We must also remember that none of this is easy. It is much easier to tell someone to do something or tell them how to do it than to do it ourselves. Faith coupled with hard work are the only ways we can succeed. Faith coupled with action are the only ways we can live up to God's word. If we truly believe in what has been given to us, if we truly have faith, if we pray in earnest, then our walk with God becomes closer.
So this morning I challenge you to be a visionary for Christ. Remember that God himself had a vision. God had a vision for mankind. He created us in His image and in His likeness. He gave us the ability to think and love and hope and believe. Then he sent his son. He sent his son in order that we might have a better life. His visionary action came when his son was killed upon that cross, then rose three days later. And when he rose from the dead, he continued in his previous actions. He continued to be active and involved in our life, touching our minds, our souls and our bodies.
So if you believe you have a vision this morning, I challenge you to act upon it. If you believe God has put something on your heart, then be a doer of his word and not just a hearer. Don't let the people who only give lip service stand in the way of your vision. Don't let those who would rather talk than act affect your walk with God. If you believe in that God has placed something upon your heart, then pray on it, then believe in it, have faith in it, then act on it. Because remember, God is a God of action. He is a pro-active God. He is a God that believes in progress, in forward motion and forward thinking. He is a God that is able to give you whatever you envision, be it small or large.
This morning, I tell you that I have a vision for this church. And it is a vision of progress, of hope, of faith and of love. It is a vision of growth, of new ministries, of new people. A vision of children running up and down the aisles, of people getting married, babies being baptized, of families coming together and joining God's kingdom as one.

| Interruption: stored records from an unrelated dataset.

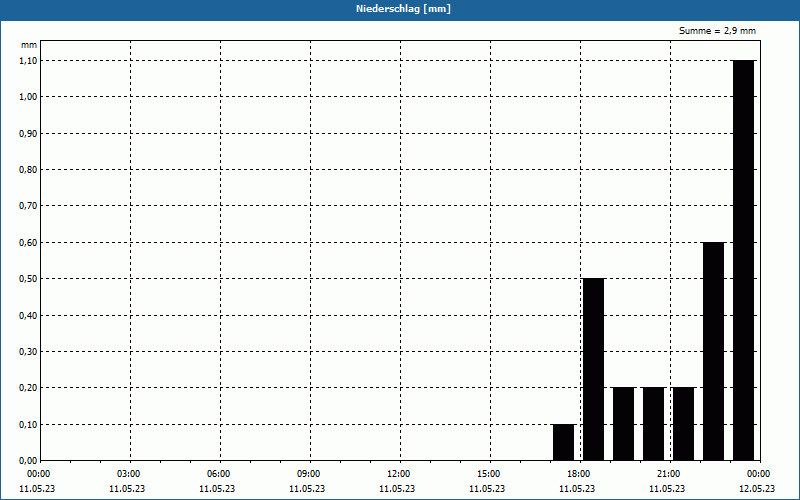The width and height of the screenshot is (800, 500).
Task: Click the 0,50 y-axis label
Action: click(x=28, y=279)
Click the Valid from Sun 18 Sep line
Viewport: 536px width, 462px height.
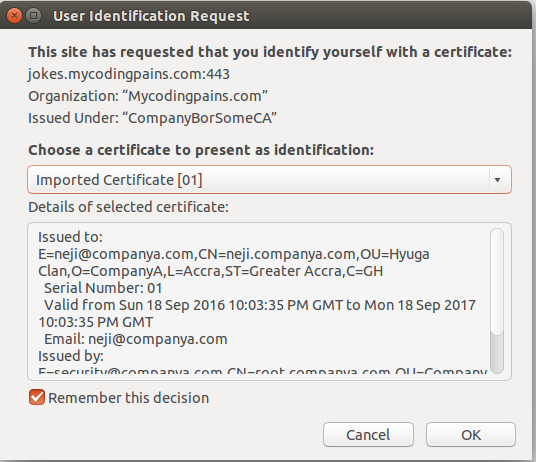pos(260,305)
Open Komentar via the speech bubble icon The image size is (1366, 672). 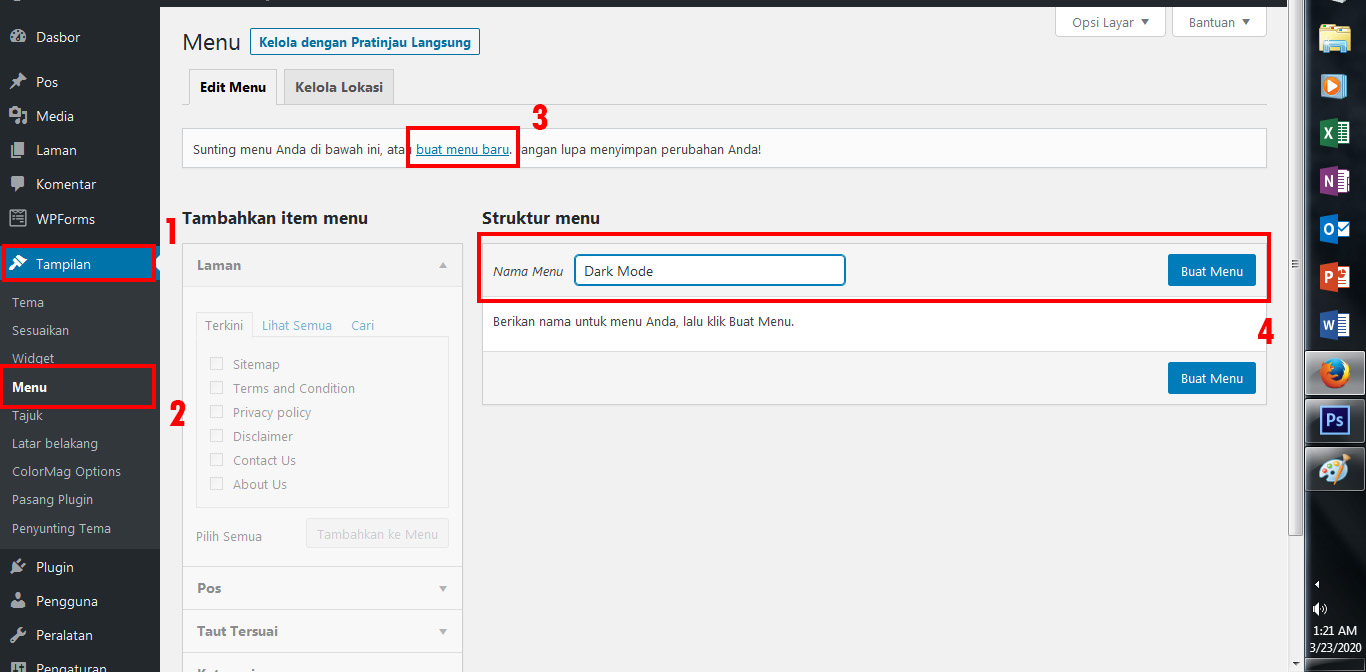17,184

I have a vision of success. Of progress. Of success. A vision where people's souls are saved. Where their lives are turned around. A vision that Miller Chapel will be able to change people, to make their lives better, more secure in the fact that Jesus is Lord. That God is able. That nothing is to big or small for God to handle. My vision is for this church to overflow with the Holy Spirit. For the angels in heaven to sing when we bring another soul to Christ. For God to smile upon us as we build his kingdom here on earth.